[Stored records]
::::
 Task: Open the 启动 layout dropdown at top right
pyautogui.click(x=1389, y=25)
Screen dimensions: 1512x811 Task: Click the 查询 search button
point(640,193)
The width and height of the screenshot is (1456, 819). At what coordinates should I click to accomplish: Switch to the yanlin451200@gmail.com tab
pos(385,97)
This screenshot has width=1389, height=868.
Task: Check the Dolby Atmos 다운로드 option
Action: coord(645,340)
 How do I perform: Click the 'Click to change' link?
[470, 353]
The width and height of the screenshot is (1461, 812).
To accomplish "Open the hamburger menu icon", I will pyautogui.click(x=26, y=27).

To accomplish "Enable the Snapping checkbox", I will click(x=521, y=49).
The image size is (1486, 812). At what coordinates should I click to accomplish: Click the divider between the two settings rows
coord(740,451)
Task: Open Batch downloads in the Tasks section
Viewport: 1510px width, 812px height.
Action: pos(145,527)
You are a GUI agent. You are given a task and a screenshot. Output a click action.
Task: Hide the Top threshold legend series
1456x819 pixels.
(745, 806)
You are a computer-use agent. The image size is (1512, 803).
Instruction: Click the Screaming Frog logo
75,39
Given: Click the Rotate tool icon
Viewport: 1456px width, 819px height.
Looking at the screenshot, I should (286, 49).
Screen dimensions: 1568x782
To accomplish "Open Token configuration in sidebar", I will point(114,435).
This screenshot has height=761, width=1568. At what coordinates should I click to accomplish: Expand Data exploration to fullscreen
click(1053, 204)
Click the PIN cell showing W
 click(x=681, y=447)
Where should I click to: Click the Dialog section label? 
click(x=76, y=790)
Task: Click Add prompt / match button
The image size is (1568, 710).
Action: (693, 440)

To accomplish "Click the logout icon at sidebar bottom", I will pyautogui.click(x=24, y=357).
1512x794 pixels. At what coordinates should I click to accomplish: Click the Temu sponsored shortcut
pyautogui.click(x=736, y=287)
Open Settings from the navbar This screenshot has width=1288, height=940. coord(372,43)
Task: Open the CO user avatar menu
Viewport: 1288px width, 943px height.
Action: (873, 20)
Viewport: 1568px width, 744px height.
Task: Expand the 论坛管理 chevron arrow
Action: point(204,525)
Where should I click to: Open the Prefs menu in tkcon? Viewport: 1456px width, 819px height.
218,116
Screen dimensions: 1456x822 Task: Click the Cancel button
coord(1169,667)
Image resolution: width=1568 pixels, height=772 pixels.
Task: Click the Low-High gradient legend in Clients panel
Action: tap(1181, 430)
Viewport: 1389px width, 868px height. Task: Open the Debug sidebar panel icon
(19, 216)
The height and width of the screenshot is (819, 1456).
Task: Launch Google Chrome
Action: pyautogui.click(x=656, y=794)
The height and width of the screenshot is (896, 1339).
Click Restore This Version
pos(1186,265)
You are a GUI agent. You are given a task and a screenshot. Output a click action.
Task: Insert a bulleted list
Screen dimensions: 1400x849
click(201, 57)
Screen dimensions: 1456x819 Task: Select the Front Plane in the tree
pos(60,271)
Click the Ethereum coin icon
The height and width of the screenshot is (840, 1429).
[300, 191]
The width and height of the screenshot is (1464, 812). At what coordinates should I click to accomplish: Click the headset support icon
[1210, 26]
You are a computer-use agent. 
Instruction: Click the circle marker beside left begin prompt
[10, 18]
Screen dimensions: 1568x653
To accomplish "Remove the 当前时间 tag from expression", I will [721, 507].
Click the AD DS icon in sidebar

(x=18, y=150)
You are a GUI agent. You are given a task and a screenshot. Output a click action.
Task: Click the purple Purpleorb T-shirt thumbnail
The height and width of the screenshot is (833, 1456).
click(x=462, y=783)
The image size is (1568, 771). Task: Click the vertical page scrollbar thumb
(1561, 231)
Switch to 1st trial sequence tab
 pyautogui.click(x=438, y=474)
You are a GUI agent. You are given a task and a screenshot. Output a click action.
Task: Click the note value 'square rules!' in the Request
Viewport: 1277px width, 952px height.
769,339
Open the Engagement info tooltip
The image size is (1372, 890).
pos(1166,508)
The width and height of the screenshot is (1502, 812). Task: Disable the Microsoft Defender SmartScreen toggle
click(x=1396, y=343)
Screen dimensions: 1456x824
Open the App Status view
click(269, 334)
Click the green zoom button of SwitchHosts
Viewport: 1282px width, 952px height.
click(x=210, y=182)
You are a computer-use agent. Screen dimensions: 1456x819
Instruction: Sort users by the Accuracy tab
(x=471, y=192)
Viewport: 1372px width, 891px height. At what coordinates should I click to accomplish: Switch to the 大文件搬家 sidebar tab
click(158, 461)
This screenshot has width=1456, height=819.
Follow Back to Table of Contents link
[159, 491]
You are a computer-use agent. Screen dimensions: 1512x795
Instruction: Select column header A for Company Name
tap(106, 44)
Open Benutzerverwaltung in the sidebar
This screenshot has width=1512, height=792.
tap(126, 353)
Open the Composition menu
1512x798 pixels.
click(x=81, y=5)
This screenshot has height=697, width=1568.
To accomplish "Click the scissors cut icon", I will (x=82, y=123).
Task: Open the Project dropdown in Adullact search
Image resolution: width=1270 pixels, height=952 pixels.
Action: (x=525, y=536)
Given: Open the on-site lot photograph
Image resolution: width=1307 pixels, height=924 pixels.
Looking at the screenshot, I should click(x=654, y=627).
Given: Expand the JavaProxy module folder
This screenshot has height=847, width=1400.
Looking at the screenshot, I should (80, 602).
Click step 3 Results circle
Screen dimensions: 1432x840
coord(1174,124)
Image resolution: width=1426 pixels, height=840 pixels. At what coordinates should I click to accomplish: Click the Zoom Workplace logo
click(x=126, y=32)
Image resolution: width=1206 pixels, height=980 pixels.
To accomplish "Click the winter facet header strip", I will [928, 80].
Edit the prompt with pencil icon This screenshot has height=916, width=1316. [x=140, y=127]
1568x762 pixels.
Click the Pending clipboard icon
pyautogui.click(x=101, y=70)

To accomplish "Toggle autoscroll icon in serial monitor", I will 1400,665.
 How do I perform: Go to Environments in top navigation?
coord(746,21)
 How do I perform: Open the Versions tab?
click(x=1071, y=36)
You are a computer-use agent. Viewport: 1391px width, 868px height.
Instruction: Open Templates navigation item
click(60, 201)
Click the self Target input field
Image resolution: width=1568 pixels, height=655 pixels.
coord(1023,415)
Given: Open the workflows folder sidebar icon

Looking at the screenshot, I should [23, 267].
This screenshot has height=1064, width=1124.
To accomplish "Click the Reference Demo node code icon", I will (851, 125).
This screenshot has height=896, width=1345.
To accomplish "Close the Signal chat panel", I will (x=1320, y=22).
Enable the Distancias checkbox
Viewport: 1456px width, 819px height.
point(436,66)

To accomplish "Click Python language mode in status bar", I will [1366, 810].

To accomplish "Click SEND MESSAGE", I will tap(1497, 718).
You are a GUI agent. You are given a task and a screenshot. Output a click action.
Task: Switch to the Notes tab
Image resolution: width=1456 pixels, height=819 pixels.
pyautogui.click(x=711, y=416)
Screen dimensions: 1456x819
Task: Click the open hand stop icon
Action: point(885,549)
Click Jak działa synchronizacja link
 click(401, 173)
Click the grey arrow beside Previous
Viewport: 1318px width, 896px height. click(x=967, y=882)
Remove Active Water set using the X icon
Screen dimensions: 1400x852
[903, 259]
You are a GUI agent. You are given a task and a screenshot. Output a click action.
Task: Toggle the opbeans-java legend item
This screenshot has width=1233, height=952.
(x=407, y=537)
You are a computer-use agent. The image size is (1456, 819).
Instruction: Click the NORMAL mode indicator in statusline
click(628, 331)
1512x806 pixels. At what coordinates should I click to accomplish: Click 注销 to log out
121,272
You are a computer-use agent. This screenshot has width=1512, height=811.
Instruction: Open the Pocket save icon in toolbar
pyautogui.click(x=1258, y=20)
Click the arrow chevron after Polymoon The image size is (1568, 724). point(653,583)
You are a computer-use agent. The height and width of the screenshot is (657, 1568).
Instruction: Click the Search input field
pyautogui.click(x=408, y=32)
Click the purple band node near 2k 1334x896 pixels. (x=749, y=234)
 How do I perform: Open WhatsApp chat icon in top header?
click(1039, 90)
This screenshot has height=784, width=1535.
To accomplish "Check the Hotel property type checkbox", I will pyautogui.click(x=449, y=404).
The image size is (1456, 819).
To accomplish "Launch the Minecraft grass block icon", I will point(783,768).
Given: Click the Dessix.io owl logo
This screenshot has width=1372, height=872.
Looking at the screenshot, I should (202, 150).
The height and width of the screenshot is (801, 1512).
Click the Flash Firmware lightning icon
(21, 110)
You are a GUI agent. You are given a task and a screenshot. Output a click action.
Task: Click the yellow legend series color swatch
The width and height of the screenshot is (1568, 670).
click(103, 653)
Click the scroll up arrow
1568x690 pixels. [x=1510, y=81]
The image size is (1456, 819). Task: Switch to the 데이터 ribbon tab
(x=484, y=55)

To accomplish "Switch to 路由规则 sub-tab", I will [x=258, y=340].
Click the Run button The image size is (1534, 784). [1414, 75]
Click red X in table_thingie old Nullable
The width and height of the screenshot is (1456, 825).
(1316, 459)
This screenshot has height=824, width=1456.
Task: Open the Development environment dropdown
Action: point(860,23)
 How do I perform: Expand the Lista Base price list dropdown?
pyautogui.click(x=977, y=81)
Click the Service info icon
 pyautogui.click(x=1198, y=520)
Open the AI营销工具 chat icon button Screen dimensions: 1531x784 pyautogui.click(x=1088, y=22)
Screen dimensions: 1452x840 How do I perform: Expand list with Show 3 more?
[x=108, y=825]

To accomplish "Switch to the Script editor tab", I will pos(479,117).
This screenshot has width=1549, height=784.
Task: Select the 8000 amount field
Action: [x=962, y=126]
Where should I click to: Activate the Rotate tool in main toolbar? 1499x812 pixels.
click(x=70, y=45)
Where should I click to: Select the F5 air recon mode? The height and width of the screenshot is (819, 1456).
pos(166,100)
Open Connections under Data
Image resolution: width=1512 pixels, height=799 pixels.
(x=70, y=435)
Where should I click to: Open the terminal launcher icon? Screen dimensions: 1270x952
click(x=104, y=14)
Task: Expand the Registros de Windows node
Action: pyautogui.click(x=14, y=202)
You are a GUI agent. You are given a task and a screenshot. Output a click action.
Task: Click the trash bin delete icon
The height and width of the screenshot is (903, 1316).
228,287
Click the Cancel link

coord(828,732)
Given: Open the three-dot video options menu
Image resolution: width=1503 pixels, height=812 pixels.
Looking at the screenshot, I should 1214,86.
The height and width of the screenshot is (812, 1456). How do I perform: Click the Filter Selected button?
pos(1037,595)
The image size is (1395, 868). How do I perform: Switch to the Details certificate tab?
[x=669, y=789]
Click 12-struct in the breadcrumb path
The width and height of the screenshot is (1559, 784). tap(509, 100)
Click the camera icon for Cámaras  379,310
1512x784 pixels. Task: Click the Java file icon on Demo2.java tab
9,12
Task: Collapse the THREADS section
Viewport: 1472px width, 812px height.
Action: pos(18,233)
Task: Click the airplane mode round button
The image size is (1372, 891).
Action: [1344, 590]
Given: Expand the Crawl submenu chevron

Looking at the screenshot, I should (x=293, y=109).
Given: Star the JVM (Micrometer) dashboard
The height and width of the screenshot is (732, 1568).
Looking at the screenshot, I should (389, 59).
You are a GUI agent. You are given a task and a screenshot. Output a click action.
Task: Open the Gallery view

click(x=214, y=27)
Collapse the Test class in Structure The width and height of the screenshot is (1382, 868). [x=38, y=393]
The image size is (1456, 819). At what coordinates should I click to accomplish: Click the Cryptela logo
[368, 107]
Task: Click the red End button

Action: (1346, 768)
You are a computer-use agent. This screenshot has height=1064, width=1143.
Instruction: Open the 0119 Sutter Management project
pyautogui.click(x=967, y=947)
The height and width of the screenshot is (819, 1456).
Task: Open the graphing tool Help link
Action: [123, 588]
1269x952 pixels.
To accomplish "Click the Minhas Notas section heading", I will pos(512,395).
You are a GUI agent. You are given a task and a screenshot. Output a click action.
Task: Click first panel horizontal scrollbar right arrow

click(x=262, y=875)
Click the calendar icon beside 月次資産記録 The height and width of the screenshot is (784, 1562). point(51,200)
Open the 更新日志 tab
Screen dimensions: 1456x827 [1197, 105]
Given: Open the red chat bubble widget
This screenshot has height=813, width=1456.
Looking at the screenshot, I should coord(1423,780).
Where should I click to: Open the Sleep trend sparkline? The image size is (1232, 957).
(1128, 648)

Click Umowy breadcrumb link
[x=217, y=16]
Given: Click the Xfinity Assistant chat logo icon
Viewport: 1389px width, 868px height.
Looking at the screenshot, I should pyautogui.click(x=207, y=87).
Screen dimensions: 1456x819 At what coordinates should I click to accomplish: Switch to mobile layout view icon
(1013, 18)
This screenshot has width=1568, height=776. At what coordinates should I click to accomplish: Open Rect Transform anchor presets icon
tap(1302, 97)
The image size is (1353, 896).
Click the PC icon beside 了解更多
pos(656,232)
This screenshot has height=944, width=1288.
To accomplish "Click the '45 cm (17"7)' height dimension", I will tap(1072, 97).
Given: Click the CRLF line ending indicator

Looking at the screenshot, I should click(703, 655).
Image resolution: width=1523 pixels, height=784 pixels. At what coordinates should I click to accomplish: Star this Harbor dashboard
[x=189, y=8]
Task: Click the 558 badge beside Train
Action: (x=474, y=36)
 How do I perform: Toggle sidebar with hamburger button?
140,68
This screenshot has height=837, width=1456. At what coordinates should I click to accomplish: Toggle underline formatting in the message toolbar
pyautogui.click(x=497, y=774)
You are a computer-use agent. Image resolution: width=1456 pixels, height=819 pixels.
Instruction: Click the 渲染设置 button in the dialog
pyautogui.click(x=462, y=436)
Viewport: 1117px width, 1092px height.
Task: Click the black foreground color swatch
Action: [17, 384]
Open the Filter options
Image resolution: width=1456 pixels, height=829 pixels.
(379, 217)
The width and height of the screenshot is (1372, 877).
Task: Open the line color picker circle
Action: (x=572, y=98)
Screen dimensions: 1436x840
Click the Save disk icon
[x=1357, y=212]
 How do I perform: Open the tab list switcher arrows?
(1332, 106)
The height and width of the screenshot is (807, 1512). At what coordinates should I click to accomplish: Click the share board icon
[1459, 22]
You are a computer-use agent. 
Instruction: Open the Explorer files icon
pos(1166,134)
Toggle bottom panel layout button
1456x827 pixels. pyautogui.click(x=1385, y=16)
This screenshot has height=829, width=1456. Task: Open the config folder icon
::::
*Assignment*
Copy each line of the data that includes the word "Collapse".

*Finished task*
Task: Collapse the THREADS section
Collapse the Test class in Structure The width and height of the screenshot is (1382, 868). [x=38, y=393]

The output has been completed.